## Task statement
Among the lines below, count those with "computer". Give the total alone.

## Exercise data
▽

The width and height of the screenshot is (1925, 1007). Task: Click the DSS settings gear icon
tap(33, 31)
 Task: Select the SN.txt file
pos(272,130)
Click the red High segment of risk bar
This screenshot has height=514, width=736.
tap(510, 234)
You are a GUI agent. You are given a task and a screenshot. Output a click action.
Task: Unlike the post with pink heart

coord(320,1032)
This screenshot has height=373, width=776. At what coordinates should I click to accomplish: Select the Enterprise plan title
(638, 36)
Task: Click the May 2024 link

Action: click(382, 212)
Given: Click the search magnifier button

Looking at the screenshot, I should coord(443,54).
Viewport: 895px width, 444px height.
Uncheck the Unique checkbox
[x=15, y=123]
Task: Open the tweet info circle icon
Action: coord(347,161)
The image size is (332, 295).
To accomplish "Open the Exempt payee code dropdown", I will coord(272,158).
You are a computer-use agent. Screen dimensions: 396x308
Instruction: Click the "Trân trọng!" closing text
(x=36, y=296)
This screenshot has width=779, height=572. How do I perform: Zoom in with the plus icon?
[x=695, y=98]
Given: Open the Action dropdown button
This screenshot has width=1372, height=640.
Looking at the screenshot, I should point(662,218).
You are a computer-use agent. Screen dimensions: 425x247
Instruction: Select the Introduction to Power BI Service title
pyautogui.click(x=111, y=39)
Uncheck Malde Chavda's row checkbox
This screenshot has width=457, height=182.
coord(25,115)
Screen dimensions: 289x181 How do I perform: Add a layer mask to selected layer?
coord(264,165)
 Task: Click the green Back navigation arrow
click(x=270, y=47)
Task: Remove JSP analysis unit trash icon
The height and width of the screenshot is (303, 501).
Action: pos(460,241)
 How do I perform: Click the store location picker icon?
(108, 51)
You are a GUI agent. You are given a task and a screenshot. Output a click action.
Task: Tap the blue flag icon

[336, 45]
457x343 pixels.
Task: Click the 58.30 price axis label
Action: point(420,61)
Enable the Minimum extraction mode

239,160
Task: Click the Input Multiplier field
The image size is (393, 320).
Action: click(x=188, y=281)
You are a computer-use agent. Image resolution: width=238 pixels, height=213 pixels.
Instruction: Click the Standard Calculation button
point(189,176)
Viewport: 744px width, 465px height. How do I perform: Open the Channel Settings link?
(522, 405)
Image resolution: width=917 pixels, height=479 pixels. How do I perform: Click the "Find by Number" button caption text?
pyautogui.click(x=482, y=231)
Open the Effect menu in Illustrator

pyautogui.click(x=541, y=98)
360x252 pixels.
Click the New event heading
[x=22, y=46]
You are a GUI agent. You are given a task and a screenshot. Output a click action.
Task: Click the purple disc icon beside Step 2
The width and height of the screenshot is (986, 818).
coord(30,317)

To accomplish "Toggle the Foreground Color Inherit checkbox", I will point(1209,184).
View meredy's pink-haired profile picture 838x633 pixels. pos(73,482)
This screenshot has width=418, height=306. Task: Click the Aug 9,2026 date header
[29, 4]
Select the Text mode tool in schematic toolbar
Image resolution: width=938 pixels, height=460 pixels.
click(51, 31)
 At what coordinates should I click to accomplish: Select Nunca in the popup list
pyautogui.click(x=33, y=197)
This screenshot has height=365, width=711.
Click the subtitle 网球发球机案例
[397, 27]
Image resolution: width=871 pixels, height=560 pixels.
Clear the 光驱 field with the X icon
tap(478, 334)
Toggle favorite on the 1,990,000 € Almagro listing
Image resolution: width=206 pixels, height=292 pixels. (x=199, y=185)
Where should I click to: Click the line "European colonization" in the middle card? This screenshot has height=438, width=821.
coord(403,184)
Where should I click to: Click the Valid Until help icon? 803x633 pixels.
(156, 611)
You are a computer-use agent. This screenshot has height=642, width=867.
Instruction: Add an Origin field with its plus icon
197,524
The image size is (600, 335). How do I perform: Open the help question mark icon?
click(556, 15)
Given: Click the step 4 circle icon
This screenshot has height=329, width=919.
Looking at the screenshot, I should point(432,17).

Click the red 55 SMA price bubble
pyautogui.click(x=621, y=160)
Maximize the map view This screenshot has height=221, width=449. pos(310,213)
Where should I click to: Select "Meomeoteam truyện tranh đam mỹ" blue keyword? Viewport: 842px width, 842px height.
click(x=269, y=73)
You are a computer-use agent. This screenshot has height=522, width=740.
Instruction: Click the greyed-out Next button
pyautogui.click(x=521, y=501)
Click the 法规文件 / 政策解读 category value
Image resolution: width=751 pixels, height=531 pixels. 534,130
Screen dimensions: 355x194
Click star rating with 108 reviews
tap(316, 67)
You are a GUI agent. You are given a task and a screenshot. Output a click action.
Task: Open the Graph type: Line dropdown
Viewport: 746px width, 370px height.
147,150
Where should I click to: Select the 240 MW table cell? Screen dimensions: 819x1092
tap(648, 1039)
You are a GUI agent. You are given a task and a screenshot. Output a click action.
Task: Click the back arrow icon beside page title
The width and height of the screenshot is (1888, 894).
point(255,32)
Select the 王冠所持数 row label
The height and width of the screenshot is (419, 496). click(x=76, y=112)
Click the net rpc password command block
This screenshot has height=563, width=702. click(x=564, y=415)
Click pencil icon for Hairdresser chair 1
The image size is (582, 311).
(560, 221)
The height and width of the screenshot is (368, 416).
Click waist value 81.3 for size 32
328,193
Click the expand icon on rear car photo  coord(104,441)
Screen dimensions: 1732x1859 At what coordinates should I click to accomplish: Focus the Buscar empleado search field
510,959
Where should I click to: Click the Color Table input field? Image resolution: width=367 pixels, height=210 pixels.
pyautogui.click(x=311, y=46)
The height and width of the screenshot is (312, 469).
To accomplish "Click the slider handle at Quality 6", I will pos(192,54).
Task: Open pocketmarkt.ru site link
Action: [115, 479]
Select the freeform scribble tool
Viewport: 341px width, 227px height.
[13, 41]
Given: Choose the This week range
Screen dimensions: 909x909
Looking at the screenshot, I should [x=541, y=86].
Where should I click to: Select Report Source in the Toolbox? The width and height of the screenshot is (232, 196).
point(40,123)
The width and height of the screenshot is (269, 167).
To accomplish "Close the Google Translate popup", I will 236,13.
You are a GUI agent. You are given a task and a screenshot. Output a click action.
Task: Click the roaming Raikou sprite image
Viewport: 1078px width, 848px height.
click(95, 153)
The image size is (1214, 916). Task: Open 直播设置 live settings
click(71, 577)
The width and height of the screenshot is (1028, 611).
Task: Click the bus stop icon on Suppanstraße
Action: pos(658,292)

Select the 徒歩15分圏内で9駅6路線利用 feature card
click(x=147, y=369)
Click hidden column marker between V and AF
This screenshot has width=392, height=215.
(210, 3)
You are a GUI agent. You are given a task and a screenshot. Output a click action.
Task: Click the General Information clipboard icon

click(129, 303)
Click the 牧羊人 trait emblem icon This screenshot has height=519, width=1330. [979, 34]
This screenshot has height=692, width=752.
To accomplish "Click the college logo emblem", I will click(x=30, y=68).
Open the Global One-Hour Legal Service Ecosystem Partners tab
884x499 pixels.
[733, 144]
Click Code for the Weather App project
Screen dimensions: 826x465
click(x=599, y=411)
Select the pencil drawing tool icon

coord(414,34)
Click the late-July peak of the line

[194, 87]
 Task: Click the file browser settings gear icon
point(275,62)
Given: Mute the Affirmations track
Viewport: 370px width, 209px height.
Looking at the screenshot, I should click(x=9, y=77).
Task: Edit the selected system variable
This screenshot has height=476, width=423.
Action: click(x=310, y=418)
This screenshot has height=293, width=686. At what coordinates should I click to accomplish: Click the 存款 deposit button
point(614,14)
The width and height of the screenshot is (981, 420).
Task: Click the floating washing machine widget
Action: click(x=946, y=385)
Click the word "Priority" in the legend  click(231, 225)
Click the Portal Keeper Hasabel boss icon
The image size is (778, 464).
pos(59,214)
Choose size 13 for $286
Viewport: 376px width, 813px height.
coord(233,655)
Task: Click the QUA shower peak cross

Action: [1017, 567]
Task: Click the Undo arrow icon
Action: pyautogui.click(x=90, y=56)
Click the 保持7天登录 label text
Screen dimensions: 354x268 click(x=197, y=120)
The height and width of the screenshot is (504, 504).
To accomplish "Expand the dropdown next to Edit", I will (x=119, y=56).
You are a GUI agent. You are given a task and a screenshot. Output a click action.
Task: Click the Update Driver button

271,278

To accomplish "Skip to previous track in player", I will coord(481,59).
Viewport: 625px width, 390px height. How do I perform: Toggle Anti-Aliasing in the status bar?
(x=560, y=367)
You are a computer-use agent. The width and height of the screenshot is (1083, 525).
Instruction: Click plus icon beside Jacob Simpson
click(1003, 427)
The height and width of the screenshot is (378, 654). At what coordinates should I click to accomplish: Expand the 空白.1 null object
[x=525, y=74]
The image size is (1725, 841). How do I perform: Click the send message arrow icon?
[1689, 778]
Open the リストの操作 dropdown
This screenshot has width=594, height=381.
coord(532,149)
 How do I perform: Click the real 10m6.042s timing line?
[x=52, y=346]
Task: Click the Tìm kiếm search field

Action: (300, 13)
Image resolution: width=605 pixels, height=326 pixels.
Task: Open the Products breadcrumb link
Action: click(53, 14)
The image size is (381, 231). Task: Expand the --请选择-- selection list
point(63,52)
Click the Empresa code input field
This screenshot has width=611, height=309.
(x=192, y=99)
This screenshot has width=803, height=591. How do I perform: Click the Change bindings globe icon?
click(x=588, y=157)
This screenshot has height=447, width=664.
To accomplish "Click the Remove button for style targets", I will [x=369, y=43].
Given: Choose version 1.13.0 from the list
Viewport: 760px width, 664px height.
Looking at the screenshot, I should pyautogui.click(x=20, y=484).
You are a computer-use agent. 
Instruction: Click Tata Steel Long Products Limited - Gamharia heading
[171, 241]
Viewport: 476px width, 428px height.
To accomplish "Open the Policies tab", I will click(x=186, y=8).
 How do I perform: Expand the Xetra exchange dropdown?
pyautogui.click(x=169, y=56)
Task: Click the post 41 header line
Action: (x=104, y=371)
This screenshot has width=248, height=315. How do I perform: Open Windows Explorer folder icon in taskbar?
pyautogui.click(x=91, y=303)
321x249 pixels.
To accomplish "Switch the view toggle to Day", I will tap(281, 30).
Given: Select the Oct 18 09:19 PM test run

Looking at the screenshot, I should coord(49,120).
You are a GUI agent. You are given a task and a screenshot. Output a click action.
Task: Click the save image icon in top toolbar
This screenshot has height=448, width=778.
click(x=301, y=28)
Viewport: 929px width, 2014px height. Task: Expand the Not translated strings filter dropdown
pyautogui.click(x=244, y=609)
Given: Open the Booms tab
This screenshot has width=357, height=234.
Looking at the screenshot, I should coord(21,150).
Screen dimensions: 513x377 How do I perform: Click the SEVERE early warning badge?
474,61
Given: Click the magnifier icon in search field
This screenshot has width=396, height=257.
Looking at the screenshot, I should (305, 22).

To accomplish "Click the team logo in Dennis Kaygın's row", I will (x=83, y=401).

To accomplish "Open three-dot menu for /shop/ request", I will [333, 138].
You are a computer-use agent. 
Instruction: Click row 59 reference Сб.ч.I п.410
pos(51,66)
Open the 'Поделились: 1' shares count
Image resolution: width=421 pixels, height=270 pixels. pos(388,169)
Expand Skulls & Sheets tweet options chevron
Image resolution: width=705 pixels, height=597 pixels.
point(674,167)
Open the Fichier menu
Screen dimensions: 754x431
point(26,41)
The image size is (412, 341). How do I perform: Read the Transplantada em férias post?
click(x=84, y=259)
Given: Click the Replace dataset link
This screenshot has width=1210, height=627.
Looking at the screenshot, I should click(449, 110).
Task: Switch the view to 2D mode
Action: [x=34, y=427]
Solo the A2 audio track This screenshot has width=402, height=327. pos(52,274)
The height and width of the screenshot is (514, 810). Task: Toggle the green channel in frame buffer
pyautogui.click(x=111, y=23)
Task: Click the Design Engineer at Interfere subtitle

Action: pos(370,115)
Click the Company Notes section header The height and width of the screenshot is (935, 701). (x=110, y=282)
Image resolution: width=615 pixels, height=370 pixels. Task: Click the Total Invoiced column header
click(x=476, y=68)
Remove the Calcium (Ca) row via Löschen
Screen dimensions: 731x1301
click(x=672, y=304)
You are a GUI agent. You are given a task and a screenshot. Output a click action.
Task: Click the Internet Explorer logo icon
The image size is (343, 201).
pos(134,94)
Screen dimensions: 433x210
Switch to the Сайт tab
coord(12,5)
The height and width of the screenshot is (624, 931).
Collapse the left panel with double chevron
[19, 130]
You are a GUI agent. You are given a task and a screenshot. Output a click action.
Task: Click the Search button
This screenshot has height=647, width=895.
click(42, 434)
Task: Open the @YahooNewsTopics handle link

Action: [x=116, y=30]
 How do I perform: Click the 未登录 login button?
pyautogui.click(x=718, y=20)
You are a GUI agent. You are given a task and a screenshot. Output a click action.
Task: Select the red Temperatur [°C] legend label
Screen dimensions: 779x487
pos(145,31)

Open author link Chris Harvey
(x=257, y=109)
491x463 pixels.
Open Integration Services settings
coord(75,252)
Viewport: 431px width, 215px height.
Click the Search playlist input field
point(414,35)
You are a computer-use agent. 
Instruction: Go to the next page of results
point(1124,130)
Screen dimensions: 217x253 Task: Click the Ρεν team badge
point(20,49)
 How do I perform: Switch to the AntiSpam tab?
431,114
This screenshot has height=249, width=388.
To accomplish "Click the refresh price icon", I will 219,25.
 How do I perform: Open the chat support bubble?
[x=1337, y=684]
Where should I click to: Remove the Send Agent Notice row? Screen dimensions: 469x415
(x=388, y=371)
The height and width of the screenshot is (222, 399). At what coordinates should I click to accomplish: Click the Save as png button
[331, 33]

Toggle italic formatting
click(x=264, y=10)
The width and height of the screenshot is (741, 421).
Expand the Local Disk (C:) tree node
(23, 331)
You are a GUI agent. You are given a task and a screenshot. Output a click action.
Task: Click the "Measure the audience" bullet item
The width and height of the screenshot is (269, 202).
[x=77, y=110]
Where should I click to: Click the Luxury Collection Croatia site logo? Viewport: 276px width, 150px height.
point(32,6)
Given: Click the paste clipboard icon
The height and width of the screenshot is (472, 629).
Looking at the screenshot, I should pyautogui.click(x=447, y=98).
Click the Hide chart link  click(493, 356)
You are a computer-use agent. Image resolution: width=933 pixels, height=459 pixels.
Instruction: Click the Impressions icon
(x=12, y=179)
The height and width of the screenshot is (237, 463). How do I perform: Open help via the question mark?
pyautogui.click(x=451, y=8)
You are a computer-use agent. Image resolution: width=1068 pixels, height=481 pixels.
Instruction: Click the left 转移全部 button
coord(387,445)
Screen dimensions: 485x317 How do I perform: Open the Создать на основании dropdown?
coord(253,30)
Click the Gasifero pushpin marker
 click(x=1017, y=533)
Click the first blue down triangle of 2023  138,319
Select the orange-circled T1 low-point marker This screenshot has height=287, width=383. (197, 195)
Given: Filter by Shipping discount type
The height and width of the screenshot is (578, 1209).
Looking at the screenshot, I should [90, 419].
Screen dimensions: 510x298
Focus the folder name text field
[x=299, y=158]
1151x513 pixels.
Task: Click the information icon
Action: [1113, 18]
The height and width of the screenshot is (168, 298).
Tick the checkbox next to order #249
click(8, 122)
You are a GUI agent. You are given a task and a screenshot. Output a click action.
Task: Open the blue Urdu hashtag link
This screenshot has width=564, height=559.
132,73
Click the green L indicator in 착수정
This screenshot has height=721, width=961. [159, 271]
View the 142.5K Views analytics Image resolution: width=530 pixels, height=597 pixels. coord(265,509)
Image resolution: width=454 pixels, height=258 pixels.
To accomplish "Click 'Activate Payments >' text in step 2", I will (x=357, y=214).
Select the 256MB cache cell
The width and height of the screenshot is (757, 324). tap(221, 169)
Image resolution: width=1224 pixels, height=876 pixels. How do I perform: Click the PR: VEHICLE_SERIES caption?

△

## Response box
11